I have argued above why collective social actions are superior to individual actions. Defeating collective actions through militarised means (not necessarily using arms and ammunition) would force the individual members of the community to resort to individual actions. These days, I have been travelling with young academics of the University of Peradeniya to Colombo to attend weekly ex-co meetings of FUTA. On our way to Colombo, we talk about the future of the trade union actions, government’s response, irregular and illegal circulars issued by the UGC Chairman and many subjects associated with higher education in Sri Lanka. One day I posed them a question, “Suppose that the government refuses to grant our demands in spite of this trade union action. In such a situation, what future actions we should take?’ Knowing well their determination and commitment, I expected that they would suggest a continuous all out strike. But they did not come up with the proposal of an all-out strike making the university system totally dysfunctional. A young and promising academic who is quite well known for her brilliance came up with totally unconventional suggestion: “No sir, we should resign from our respective posts en masse”. I was astonished and was not able to speak for a while. “Let them find new teachers. We will find new jobs that are more remunerative” she added. I am sure that those in the van in which we travelled can easily go for such an unconventional and radical decision. However, I began to envision a scenario of higher education and our university system, if these young academics resort to an action of that nature. The consequences would not be something that a country can bear.
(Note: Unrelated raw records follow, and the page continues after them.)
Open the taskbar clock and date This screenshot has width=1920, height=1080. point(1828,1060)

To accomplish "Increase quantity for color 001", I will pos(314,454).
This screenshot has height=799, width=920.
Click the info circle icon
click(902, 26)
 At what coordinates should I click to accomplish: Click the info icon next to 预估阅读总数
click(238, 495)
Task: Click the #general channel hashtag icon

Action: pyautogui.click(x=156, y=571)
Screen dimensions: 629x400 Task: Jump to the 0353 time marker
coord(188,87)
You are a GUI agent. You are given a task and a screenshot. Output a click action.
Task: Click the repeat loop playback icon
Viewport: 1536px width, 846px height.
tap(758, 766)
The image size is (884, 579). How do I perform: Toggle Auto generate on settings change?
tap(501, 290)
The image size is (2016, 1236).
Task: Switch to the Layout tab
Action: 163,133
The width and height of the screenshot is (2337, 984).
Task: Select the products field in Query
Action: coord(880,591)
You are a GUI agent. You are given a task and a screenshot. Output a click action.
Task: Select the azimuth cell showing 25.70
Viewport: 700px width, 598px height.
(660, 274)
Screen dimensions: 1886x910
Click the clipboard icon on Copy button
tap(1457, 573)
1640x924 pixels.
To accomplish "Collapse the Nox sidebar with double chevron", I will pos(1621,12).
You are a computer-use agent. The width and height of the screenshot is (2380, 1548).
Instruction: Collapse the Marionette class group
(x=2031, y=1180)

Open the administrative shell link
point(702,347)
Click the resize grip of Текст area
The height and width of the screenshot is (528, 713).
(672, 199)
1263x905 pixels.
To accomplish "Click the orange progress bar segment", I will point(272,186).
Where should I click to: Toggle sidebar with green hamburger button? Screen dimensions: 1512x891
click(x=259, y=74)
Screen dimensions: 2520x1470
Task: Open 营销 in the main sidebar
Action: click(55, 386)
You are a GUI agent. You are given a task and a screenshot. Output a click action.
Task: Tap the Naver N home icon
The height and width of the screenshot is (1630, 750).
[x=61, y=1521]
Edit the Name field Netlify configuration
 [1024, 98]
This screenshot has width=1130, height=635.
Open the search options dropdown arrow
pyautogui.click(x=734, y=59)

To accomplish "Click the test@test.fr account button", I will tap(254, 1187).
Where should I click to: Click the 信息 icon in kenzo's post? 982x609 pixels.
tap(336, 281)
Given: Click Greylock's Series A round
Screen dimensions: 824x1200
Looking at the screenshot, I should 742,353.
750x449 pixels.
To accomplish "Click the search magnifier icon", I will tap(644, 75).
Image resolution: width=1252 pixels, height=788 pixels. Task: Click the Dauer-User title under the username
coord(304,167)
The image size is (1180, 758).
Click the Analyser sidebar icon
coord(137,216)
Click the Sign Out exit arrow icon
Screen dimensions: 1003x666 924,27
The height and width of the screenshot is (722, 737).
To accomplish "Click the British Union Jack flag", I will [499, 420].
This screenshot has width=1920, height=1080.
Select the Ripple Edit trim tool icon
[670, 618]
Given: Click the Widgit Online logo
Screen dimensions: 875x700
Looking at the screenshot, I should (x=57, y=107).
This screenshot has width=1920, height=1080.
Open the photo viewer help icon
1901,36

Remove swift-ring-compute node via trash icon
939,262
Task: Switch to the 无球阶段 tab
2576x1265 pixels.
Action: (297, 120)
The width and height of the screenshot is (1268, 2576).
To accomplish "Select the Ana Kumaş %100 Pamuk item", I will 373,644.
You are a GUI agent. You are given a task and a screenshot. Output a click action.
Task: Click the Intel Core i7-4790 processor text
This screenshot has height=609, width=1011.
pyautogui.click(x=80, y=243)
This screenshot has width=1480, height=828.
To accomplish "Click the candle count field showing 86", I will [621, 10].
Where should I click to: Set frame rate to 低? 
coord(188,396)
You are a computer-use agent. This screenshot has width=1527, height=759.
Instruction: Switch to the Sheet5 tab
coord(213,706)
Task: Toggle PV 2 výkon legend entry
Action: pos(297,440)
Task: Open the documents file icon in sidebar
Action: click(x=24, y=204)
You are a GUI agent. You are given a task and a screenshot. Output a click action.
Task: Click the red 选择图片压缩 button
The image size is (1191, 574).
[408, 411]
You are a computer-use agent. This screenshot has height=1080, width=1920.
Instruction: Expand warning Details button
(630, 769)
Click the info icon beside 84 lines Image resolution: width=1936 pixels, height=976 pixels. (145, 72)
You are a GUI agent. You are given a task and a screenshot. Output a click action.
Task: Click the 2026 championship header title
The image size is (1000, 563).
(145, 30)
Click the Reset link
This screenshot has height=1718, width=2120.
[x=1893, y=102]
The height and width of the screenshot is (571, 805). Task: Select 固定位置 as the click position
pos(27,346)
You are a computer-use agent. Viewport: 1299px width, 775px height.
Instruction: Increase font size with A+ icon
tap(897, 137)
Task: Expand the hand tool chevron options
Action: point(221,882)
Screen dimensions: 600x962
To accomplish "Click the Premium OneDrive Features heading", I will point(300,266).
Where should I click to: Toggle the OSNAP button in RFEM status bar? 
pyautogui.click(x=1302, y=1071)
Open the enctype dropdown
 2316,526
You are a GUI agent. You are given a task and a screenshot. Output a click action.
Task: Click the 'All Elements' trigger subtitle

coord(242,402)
I am the oldest person in the current FUTA leadership. I have witnessed the trade union actions by FUTA in 1992 and 1996. If the government does not want to resolve this issue through negotiations by blindly accepting the views of the Treasury Secretary, the university system and the country would definitely lose its best scientists, engineers and medical people who cannot be replaced easily. If the government adopts at least pragmatic perspective taking into consideration its own survival, it should perceive that listening to collective action is always beneficial to the country and its posterity.